Traditionally maroon and black were the colors used, with the surface of the material as the third color. The maroon and black colors were natural dyes sourced from alizarin and oxidized metal. To meet contemporary tastes, the Vaghris have started using other natural colours adding yellow, blue orange, rust, grey and even pink to the colour palette.
Contrasts between positive and negative spaces formed an important balancer to the work. The maroon and black colors were natural dyes sourced from alizarin and oxidized metal Maroon was associated with the color of the Earth mother or Gaea and believed to possess healing powers. White was considered the color for purity and contact with ancestral spirits, deities and other unknown spiritual entities. The color black was meant to repel malevolent spirits and intensify spiritual energy.
As time went by the community got introduced to pigment dyes which had begun arriving in Gujarat for a fledging textile industry. Exposure to a. wider palette meant a riot of color and shade in the Pachedi. These are however not used for religious purposes and are purely decorative.
The most common motifs, apart from Mataji astride a bull or a tiger, include lady with a flower, trumpeters, angels, flowers, the tree of life and animals such as peacock, tiger, parrot etc.

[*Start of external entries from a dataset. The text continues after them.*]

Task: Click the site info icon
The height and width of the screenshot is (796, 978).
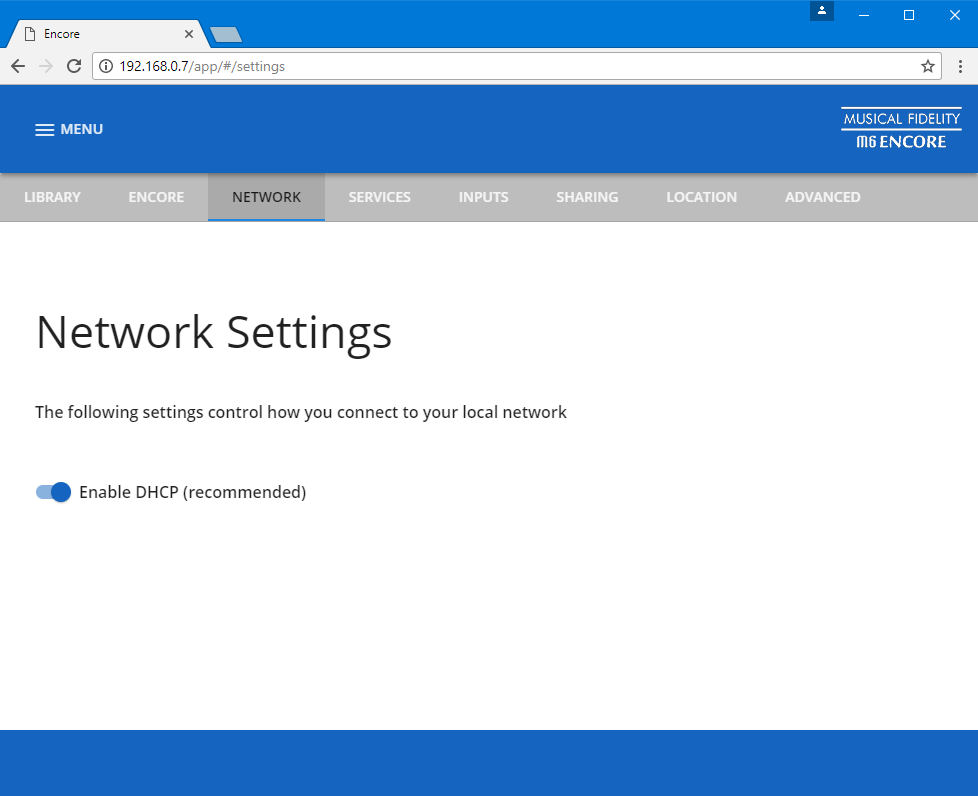Action: coord(106,66)
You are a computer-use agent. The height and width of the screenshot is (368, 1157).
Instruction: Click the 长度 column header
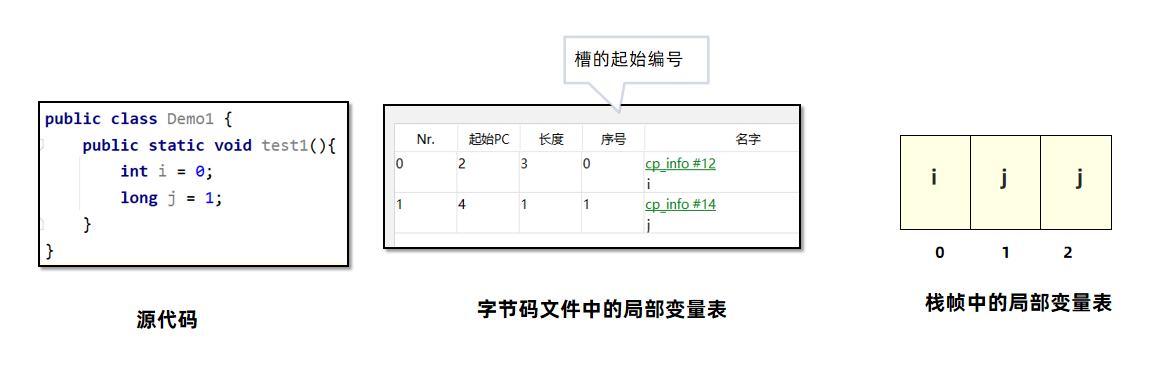pos(550,139)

All the materials used in the creation of Mata ni Pachedi are organic. The dyes, the fabrics (such as cotton, khadi, silk etc), the bamboo stick kalams are all made up of naturally available products. Extremely eco-friendly in its nature, Mata ni Pachedi reinforces the use of non-polluting, wholesome materials which do not compromise in making outstanding aesthetic pieces.
Our teacher and mentor Mr. Sanjay Manubhai Chitara lives in Jivraj Park, Ahmadabad. The main and only occupation of him and his family is making the pachedis. The government has recognized the art and given due to the artisans for their skill and mastery by awarding them both state level and national level awards. Sanjaybhai realizes the importance of marketing and selling the craft. He tries to travel as much as possible to create awareness and introduce his art to a wider audience.

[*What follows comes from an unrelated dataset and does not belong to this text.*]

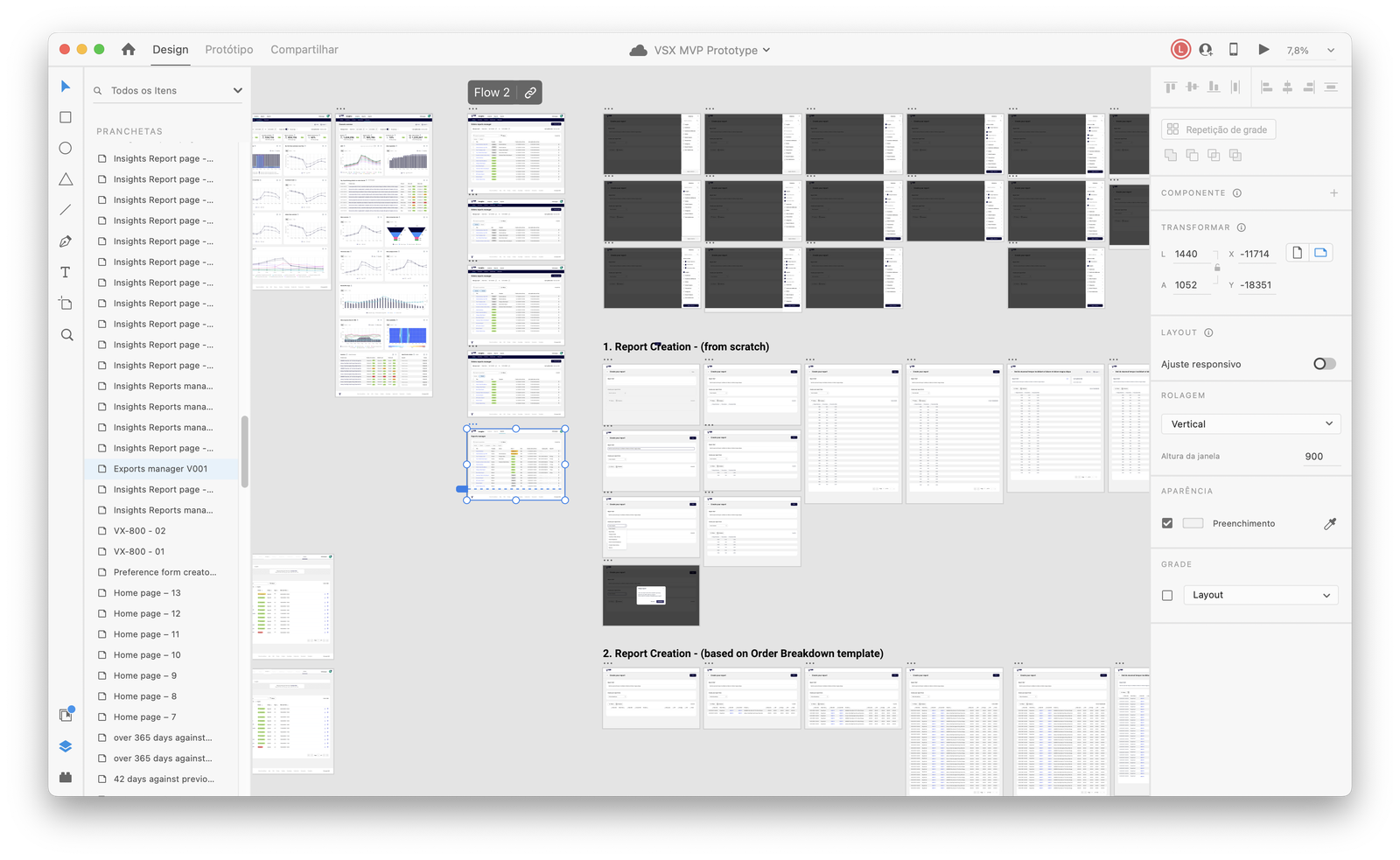Switch to the Protótipo tab
Viewport: 1400px width, 860px height.
(229, 50)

CREATIVE USAGE OF MATA NI PACHEDI
Mata ni Pachedi is a textile art so the most obvious ways in which it can be displayed are wall hangings, bed sheets and table linen. But these require big pieces and therefore it becomes too expensive for the consumer to buy.
Our main aim was to dilute the immense cost of creating the art piece so that quantity could be achieved at a shorter span of time. And also making interesting ready to use products that would excite customers from all age groups; such as shoes, pocket patches, buttons etc for youngsters, religious book stands for elders. Bags, belts, playing cards, vanity boxes and diary covers are other options.
In order to keep the authenticity of the art alive and yet make it look contemporary, motifs remained the same but different mediums were tried out. Due to religious beliefs, motifs of Mataji cannot be used on articles such as shoes and pocket patches but animals and flowers can be used generously.
The common trait that binds all dying arts is that the new generation lacks the patience to invest time and effort in an art that is an unpredictable form of income relying on the patronage of a few who have the knowledge and deep pockets to pay for the masterpieces.
Every aspect of the Pachedi evokes awe, trance and even fear. All in all, Mata ni Pachedi is an exquisite form of art whose splendor can not be ignored.